**Uit te voeren taken:**
**A.** Neem uit het fragment over spuitregels woord voor woord het stuk over van "Algemene regels bij" tot "teler worden bewezen).".
**B.** Schrijf het fragment over spuitregels voor loonspuiters verder, aansluitend op de laatste zin.

Pleeg als loonspuiter overleg met de teler over het uit te voeren spuitwerk. Ook al heb je de teeltvrije zones niet zelf aangelegd, tijdens bespuitingen moet je opletten dat je de teeltvrije zones niet bemest of meespuit.

Algemene regels bij het spuiten

  • Gebruik volvelds minimaal spuitdoppen of een techniek van klasse 75 procent driftreducerend. Ook als er geen sloten rondom een perceel liggen, moet minimaal techniek uit de 75 procent driftreducerende klasse worden toegepast. Bovendien moeten naast oppervlaktewater kantdoppen worden gebruikt. Vanaf 2021 geldt de eis van 75 procent driftreducerende doppen en/of techniek ook voor opwaarts en zijwaarts bespoten boomkwekerijgewassen;
  • Spuiten is verboden als de windsnelheid meer bedraagt dan vijf meter per seconde (gemeten op twee meter hoogte of één meter boven gemiddelde spuitboomhoogte bij op- of neerwaartse bespuiting). Dit komt ongeveer overeen met een windkracht van 5 Beaufort (gemeten op tien meter hoogte). Dit verbod geldt niet bij een teeltbedreigende situatie (dit moet wel door de teler worden bewezen).
  • Het gebruik van een spuitgeweer dat is voorzien van een werveldop of dat gebruik maakt van een werkdruk van vijf bar of meer is verboden.
  • De hoogte van de spuitboom boven een gewas of onbeteelde grond bedraagt maximaal 50 centimeter.

**Aangeleverde items:**
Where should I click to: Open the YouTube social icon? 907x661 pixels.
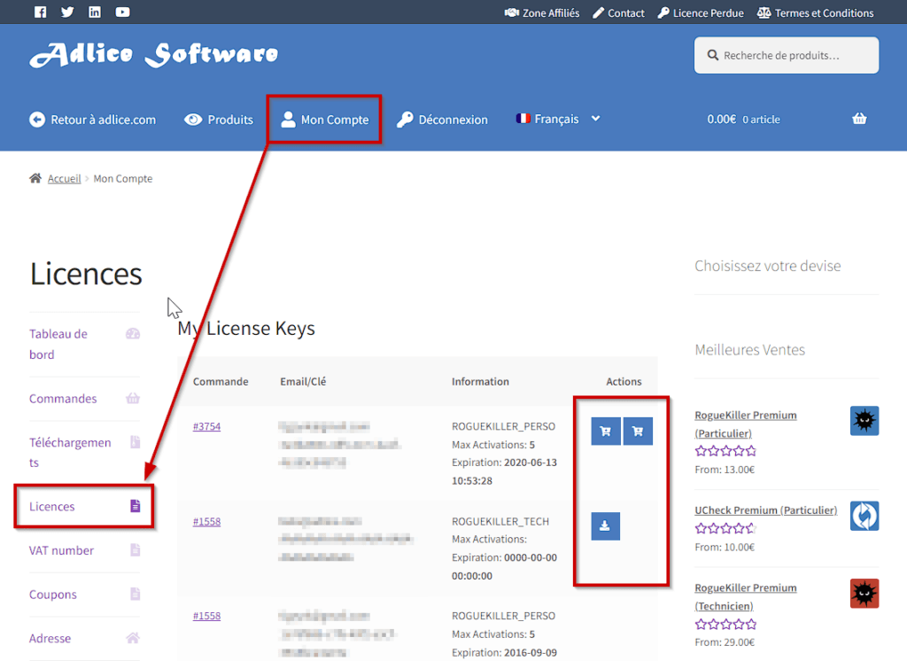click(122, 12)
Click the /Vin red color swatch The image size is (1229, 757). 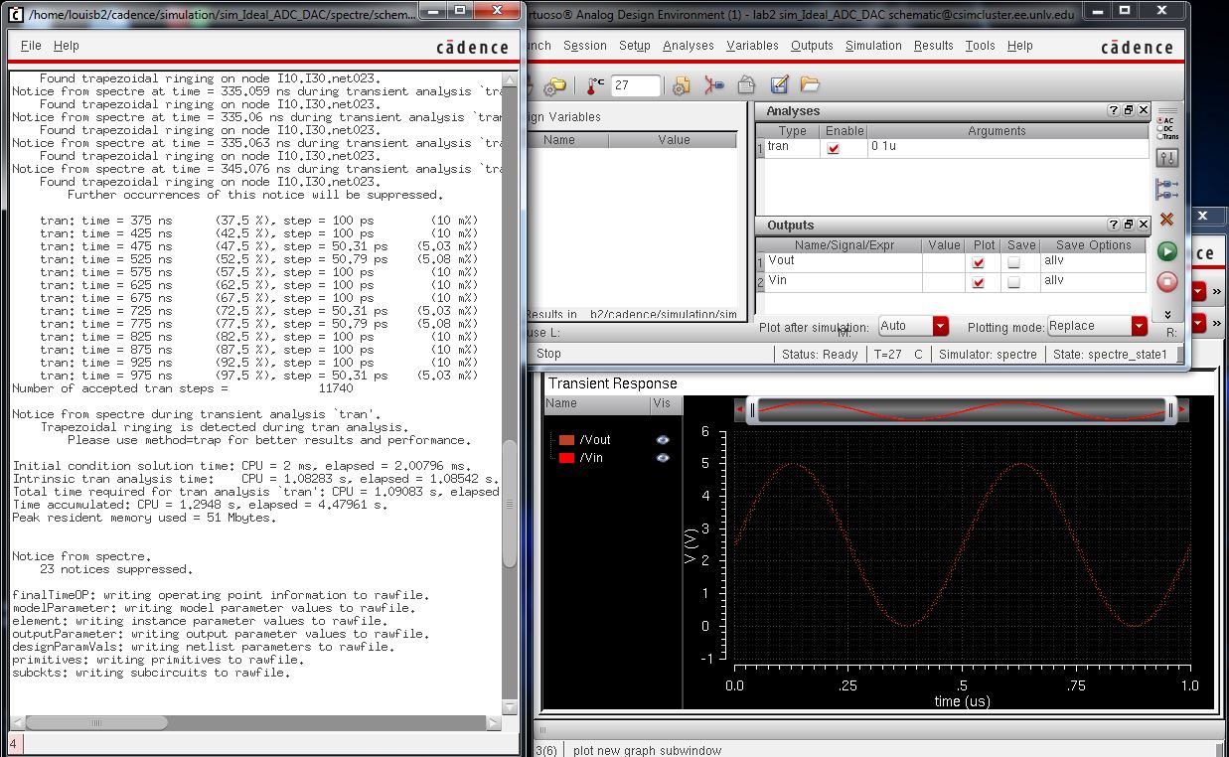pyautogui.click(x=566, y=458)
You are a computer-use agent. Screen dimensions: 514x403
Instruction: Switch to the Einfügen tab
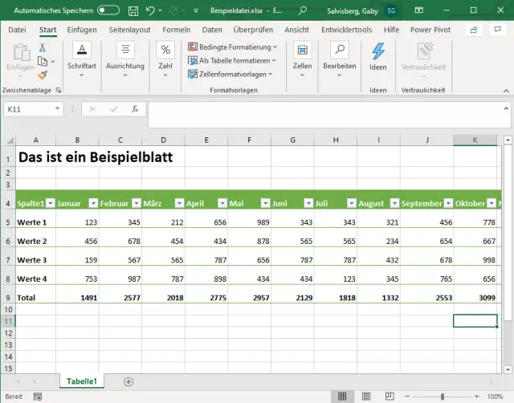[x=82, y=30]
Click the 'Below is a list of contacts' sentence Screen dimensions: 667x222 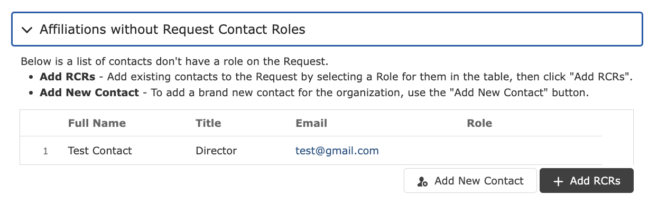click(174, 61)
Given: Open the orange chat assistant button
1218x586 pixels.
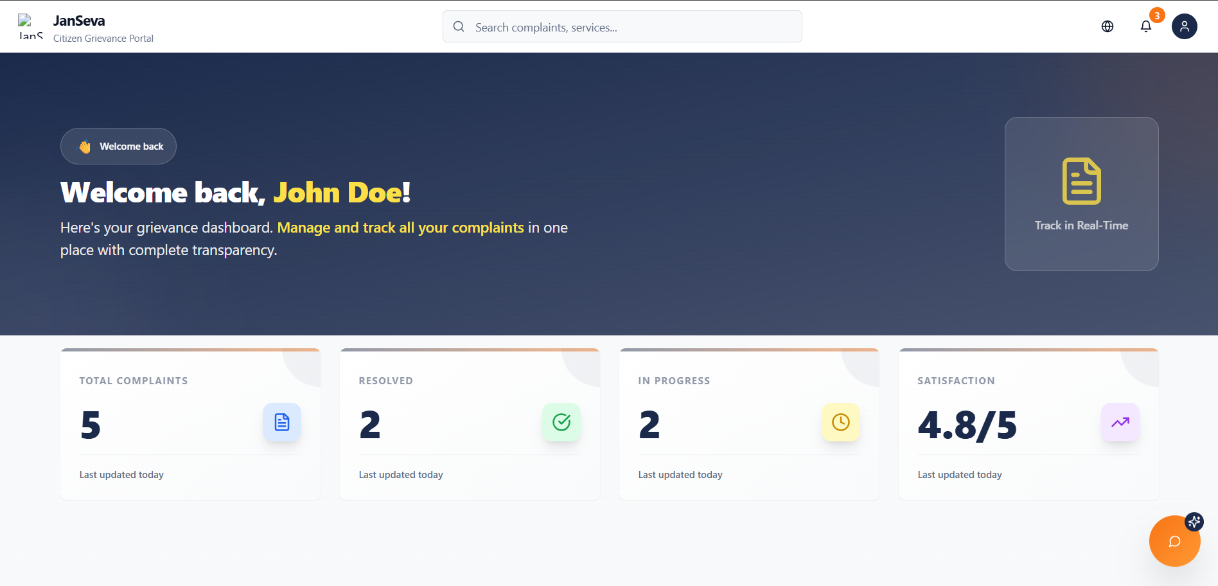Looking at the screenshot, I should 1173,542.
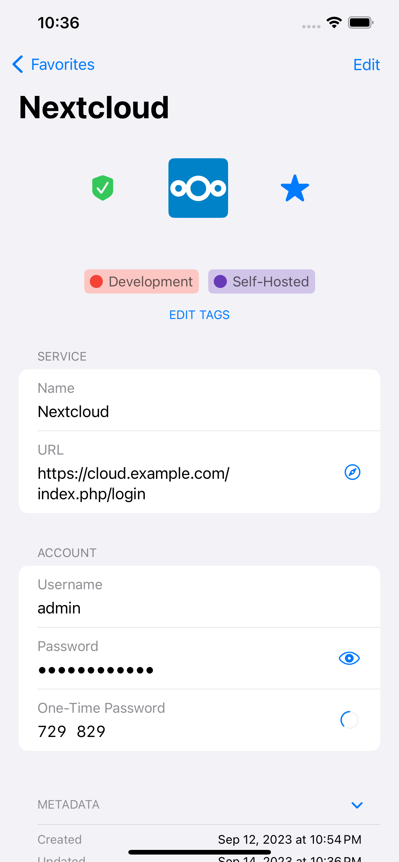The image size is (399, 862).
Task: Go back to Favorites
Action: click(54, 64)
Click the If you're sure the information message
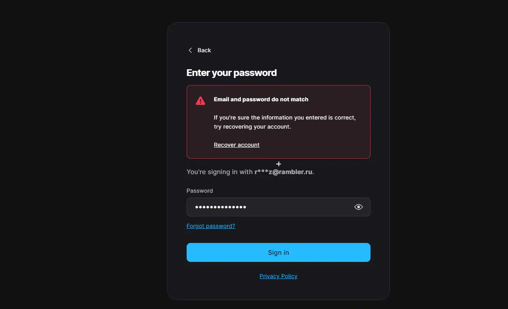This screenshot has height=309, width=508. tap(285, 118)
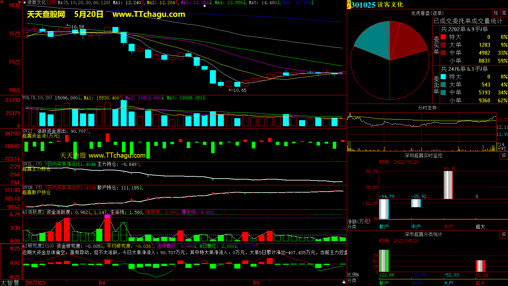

---

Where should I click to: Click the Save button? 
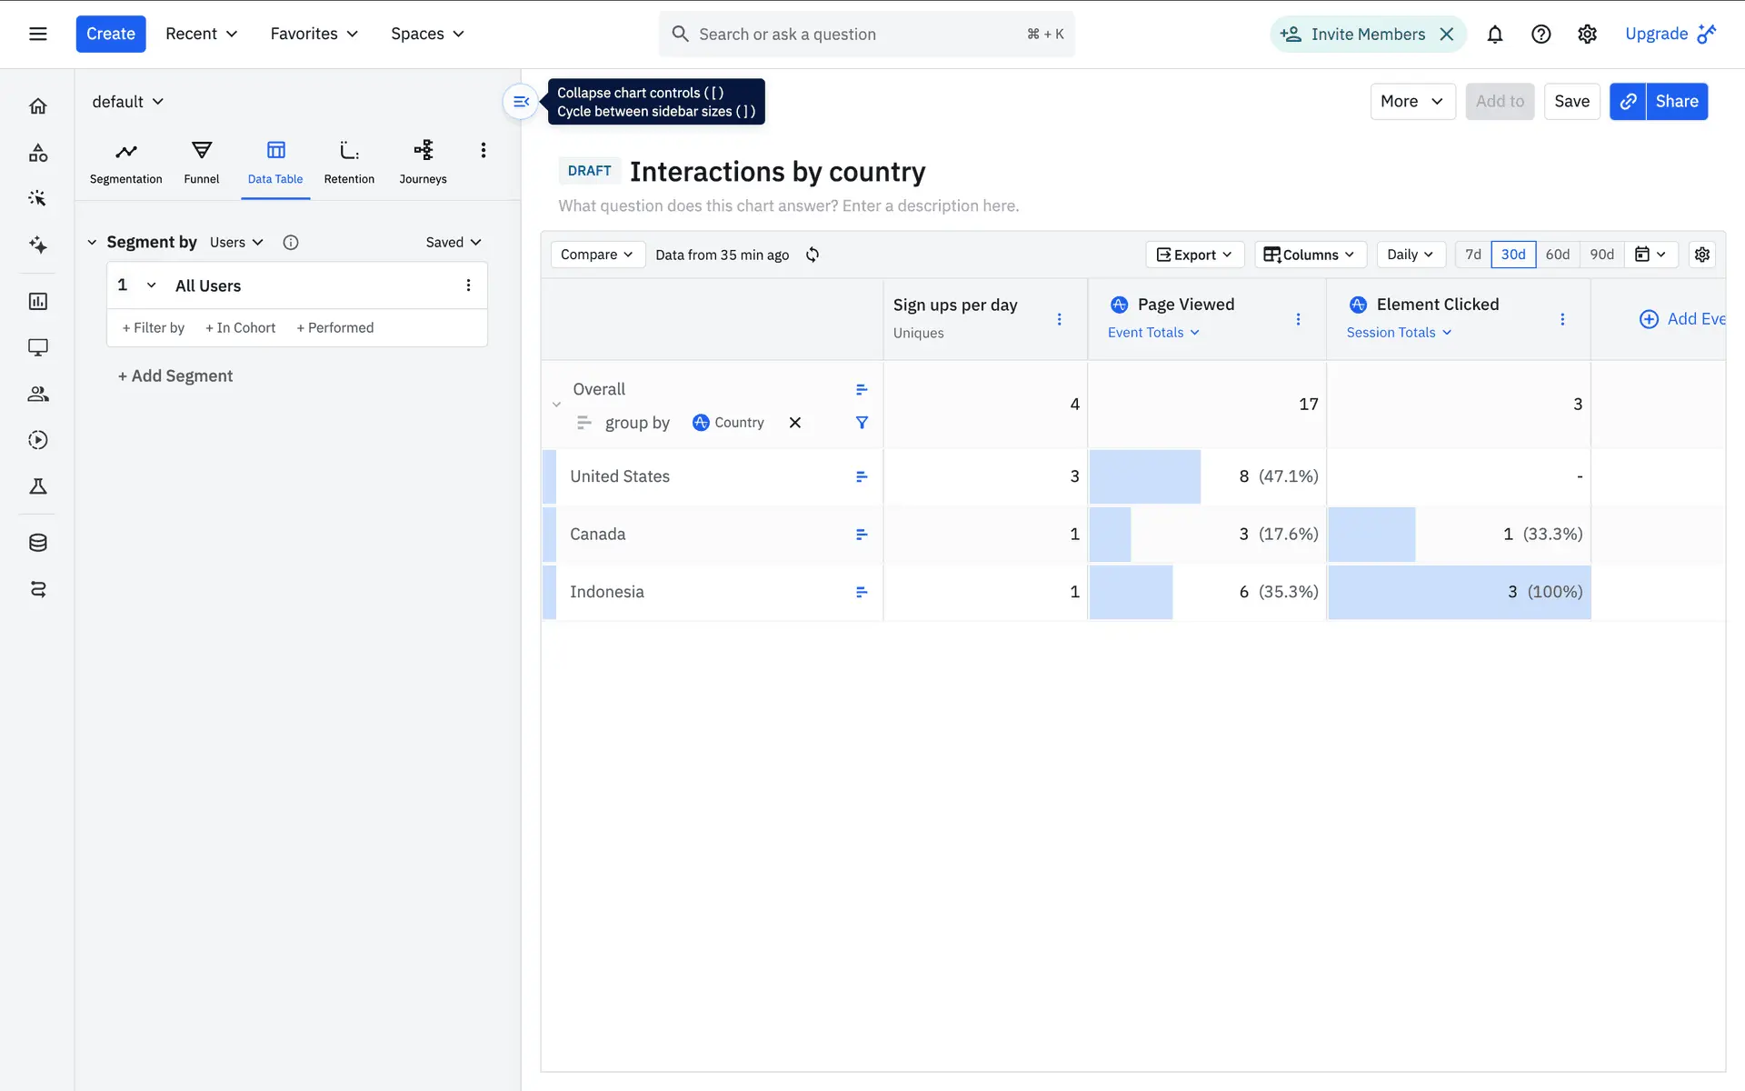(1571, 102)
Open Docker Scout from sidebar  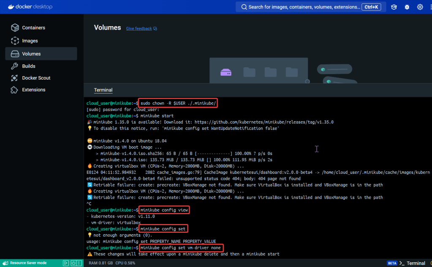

**Antwoorden per taak:**
**A.**
Algemene regels bij het spuiten

  • Gebruik volvelds minimaal spuitdoppen of een techniek van klasse 75 procent driftreducerend. Ook als er geen sloten rondom een perceel liggen, moet minimaal techniek uit de 75 procent driftreducerende klasse worden toegepast. Bovendien moeten naast oppervlaktewater kantdoppen worden gebruikt. Vanaf 2021 geldt de eis van 75 procent driftreducerende doppen en/of techniek ook voor opwaarts en zijwaarts bespoten boomkwekerijgewassen;
  • Spuiten is verboden als de windsnelheid meer bedraagt dan vijf meter per seconde (gemeten op twee meter hoogte of één meter boven gemiddelde spuitboomhoogte bij op- of neerwaartse bespuiting). Dit komt ongeveer overeen met een windkracht van 5 Beaufort (gemeten op tien meter hoogte). Dit verbod geldt niet bij een teeltbedreigende situatie (dit moet wel door de teler worden bewezen).

**B.**
spuiten vullen en reinigen

Breedtes van teeltvrije zones
De breedte van de teeltvrije zone is afhankelijk van het te telen gewas en daarmee dus indirect van de intensiteit waarmee bespuitingen plaatsvinden. De precieze omschrijving van teeltvrije zone is de strook tussen de insteek van het talud en het hart van de buitenste plantenrij van het gewas (zie figuur 1). Teeltvrije zones moeten worden aangehouden langs sloten en greppels die tussen 1 april en 1 oktober (spuitseizoen) water bevatten. Teeltvrije zones zijn niet nodig als er sprake is van droge sloten en greppels én watergangen met stuwtjes die zonder stuwtjes niet watervoerend zijn tussen 1 april en 1 oktober.

teeltvrije zone
teeltvrije zone tabel
tekst

Wanneer is een drukregistratievoorziening verplicht?
Per 2019 is voor een aantal driftarme doppen een drukregistratievoorziening (‘druklogger’) verplicht:

  • Bij spuitdoppen die op de op de lijst met driftreducerende doppen (DRD-lijst) driftarm zijn bij een spuitdruk tussen de twee en drie bar.
  • Bij luchtvloeistofmengdoppen.

Wanneer is deze drukregistratievoorziening niet verplicht?

  • Bij spuitdoppen die op de DRD-lijst driftarm zijn bij een spuitdruk vanaf drie bar
  • Bij een verlaagde spuitboom (30 centimeter boven het gewas) en doppen met een tophoek van 90 graden en een dopafstand van 25 centimeter
  • Bij MagGrow
  • Bij luchtondersteuning
  • Bij sleepdoektechniek
  • Bij een overkapte beddenspuit
  • Bij een rijenspuit
  • Bij een standaardveldspuit in combinatie van een verdubbeling van de teeltvrije zone en het hanteren van een teeltvrije zone langs droge sloten.